En fin, resulta de todas
maneras que, en apariencia, Chile sigue moviéndose entre una izquierda moderada
y una derecha moderna, en virtud a su célebre solidez institucional y a su
vocación posmoderna. Esa lectura sugiere que la seriedad y la madurez política
chilena fue un factor de inmunidad que le permitió evitar caer en las aventuras
populistas y los experimentos bolivarianos que calaron tan hondo en el
vecindario.
Tengo dudas al respecto, y
más bien creo que las señales que envía la sociedad chilena, apuntan a la
posibilidad de un quiebre sistémico de rasgos similares a lo ocurrido en el
resto de la región.
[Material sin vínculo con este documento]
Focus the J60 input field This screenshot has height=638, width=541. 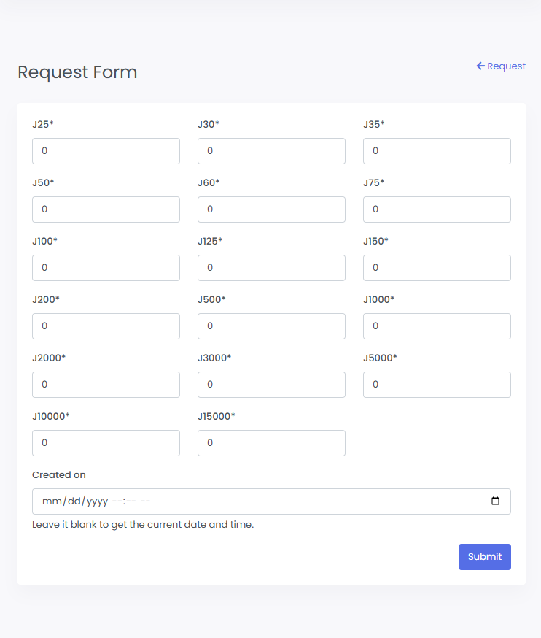click(x=271, y=210)
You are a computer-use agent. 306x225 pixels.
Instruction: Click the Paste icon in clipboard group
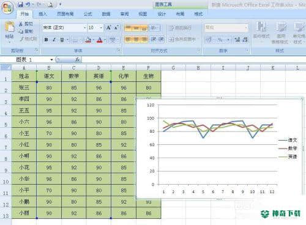(x=10, y=29)
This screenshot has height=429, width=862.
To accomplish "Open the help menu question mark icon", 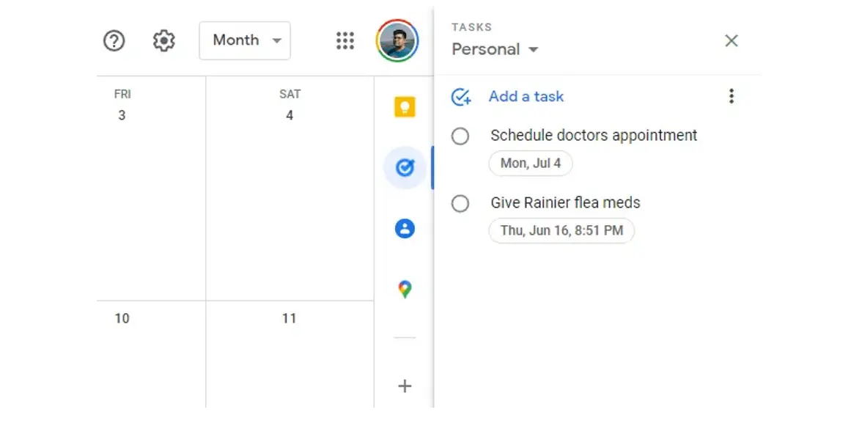I will click(x=114, y=40).
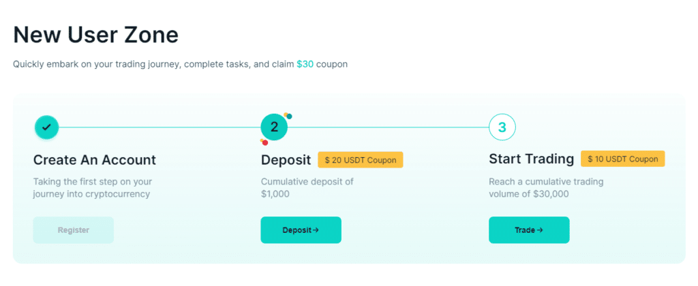Viewport: 698px width, 286px height.
Task: Click the red confetti dot near step 2
Action: [x=264, y=142]
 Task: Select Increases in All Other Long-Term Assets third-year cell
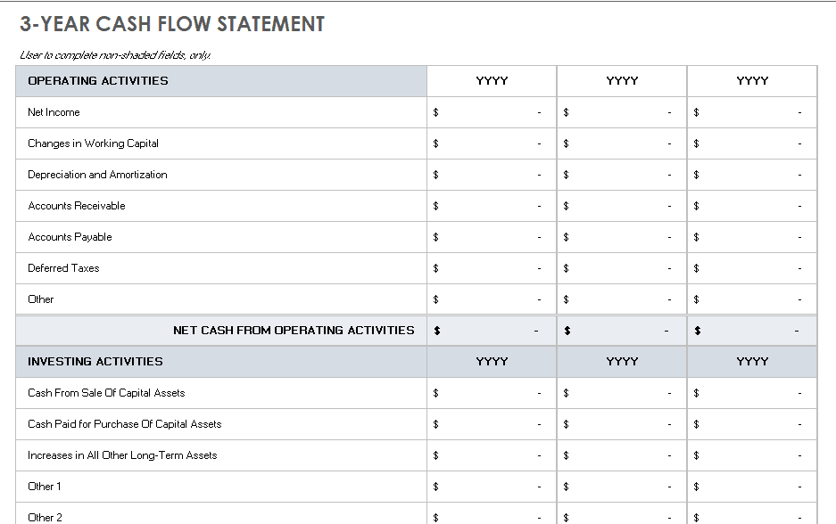(752, 455)
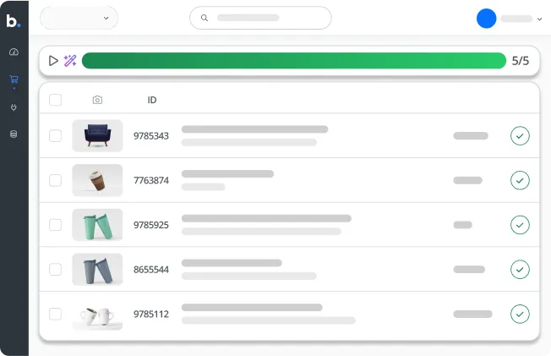Click the blue user avatar circle
This screenshot has width=551, height=356.
486,19
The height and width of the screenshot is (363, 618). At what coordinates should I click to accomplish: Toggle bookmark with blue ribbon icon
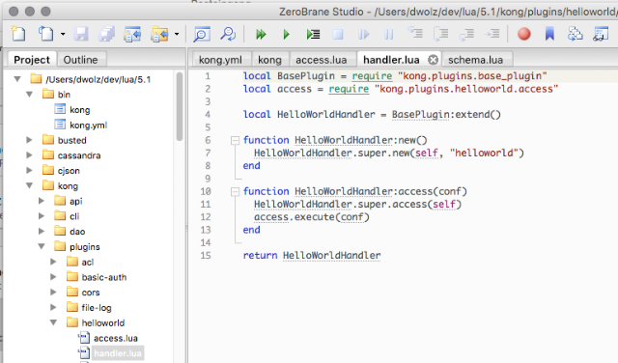tap(549, 34)
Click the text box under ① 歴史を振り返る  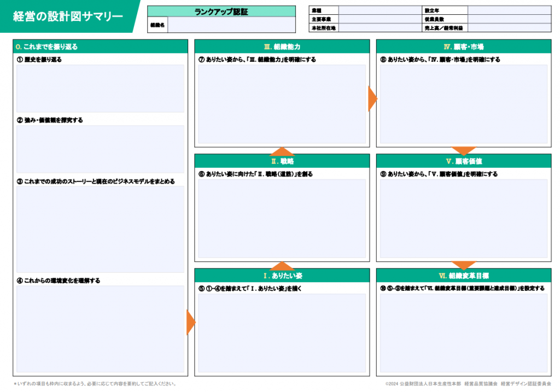[x=100, y=89]
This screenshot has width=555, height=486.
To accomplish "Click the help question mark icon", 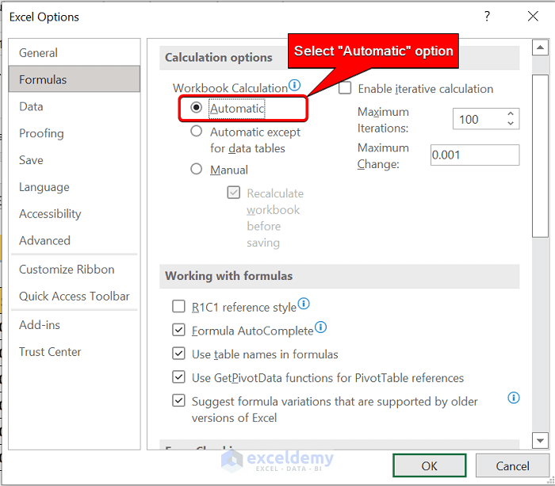I will pyautogui.click(x=488, y=17).
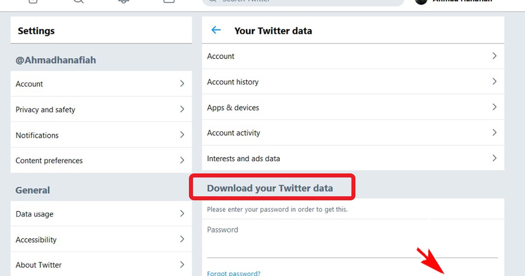
Task: Expand the Notifications chevron in sidebar
Action: point(182,135)
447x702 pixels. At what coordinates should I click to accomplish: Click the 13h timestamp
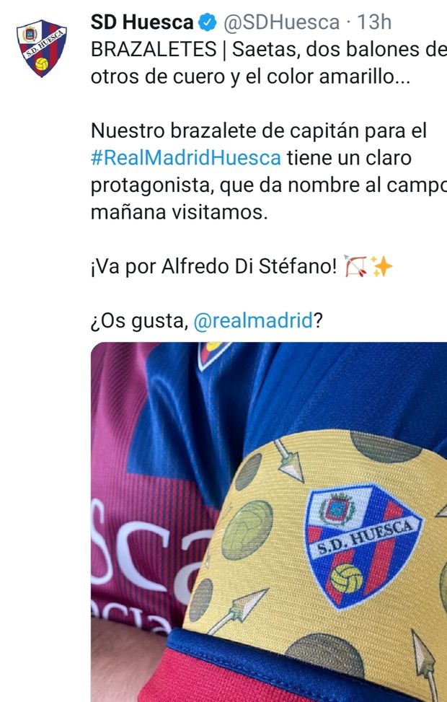(x=374, y=22)
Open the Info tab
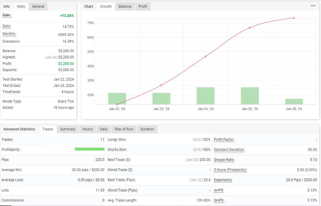The height and width of the screenshot is (206, 321). pyautogui.click(x=7, y=6)
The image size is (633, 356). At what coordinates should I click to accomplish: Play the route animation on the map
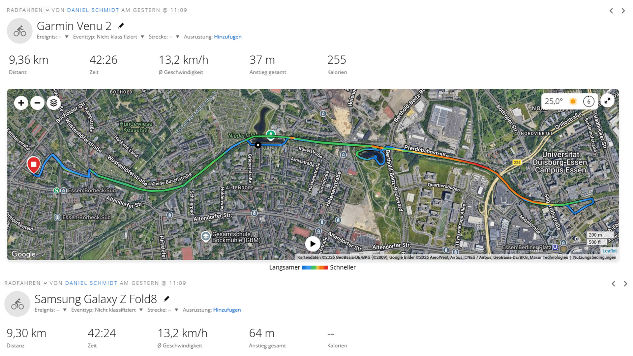(x=313, y=244)
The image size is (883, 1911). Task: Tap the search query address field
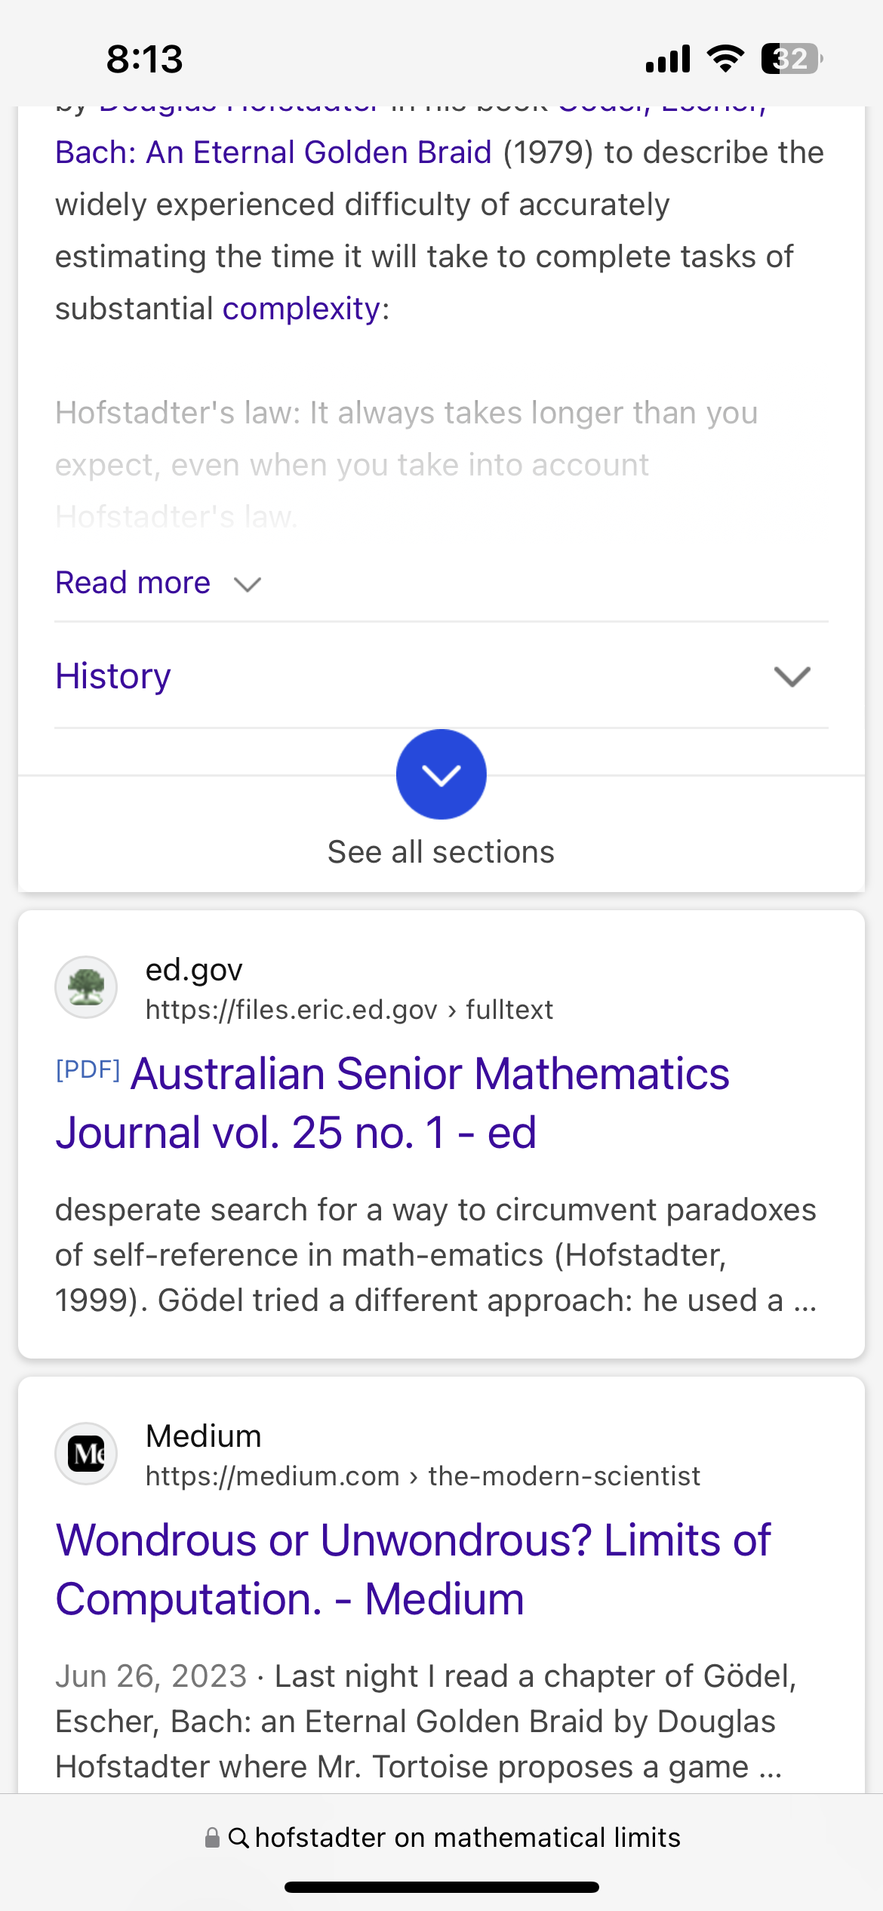point(442,1838)
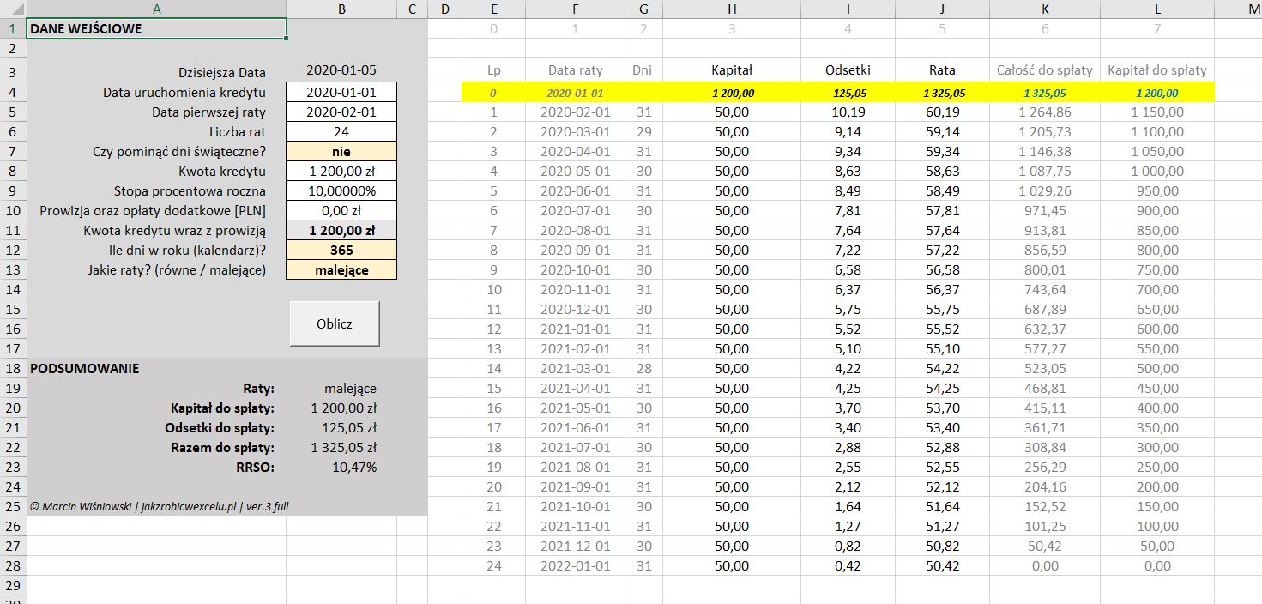Image resolution: width=1262 pixels, height=604 pixels.
Task: Click the Odsetki column heading in table
Action: [x=847, y=70]
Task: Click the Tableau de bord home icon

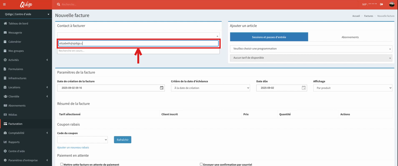Action: [5, 23]
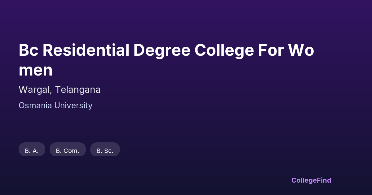Click the word Residential in the title
Screen dimensions: 372x195
(x=86, y=50)
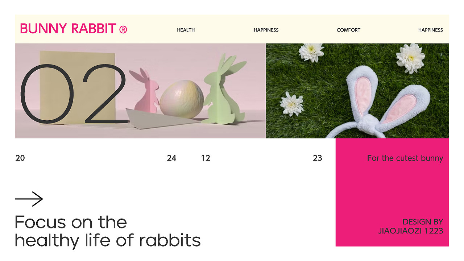Screen dimensions: 464x261
Task: Select the number 23 marker
Action: point(317,158)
Con cierto destiempo político, Chile podría estar en la
antesala de un vuelco inesperado, en la sintonía asistémica, reivindicativa e
incluso indigenista.
Sin duda la pésima gestión
del presidente Piñera (de acuerdo a la opinión de los propios chilenos), ha
contribuido a acelerar el desgaste de un esquema político y económico que
parece haber encontrado sus límites hace mucho tiempo. Para quienes hemos
vivido en carne propia estos procesos, es más fácil leer los síntomas que preceden
a las crisis de estado.
Las contundentes protestas
estudiantiles lideradas por frescos liderazgos como Camila Vallejos (ahora
candidata a diputada), la remozada lucha sindical en centros mineros, las
demandas de tierra y territorio de la esmirriada población indígena, y la progresiva
reorganización de la sociedad al margen de la institucionalidad política,
pueden ser “desordenes” naturales y manejables para el establishment chileno, acostumbrado a manejarlos con mano de
hierro, pero vistos de afuera, tienen el tufo inconfundible de la rebelión.
El telón de fondo de este
anunciado terremoto, lo constituyen la horrenda inequidad, exclusión y elitismo
económico y político que se esconden detrás la imagen del Chile ejemplar. Nada
más terrible que cuarenta años de duro liberalismo, que finalmente han
vapuleado y arrodillado al bravo pueblo chileno, hoy preso y esclavizado por
las AFP´s, las ISAPRES, la banca privada y una sociedad de consumo, en la que
subsistir es un verdadero calvario.
En ese escenario de
concentración de poder económico en gigantescos conglomerados en el que la
cúspide de la pirámide está copada sin posibilidad de ascenso, y un sistema
político cerrado y sin ninguna disposición a una reforma real, el discurso que
se cuece en las calles (más allá de Las Condes en Santiago, obviamente) es el de los movimientos sociales, la
participación ciudadana y el cambio de modelo económico. ¿Le suena familiar,
verdad?
Otro síntoma de agotamiento
del sistema político se expresa en el escenario electoral; la alianza
oficialista ha iniciado las internas con una carrera entre un “viejo” político
tradicional, Andrés Allamand (RN), y un ex independiente sacado del sombrero
cuya plataforma para ser presidente es haber rescatado a los 33 mineros,
Laurence Golborne (UDI). En la concertación, la mirada hacia atrás y las
encuestas parecen imponerse, y está medio cantado el retorno de la Bachelet.
Todo apunta al regreso de la
presidenta a la Moneda, pero ojo con las segundas versiones. Si la virtual
próxima presidenta no logra comprender que la situación de su país no es ya la
misma, podría convertirse en otro Sánchez de Lozada, que con su ciego regreso
precipitó lo que hoy todos conocemos.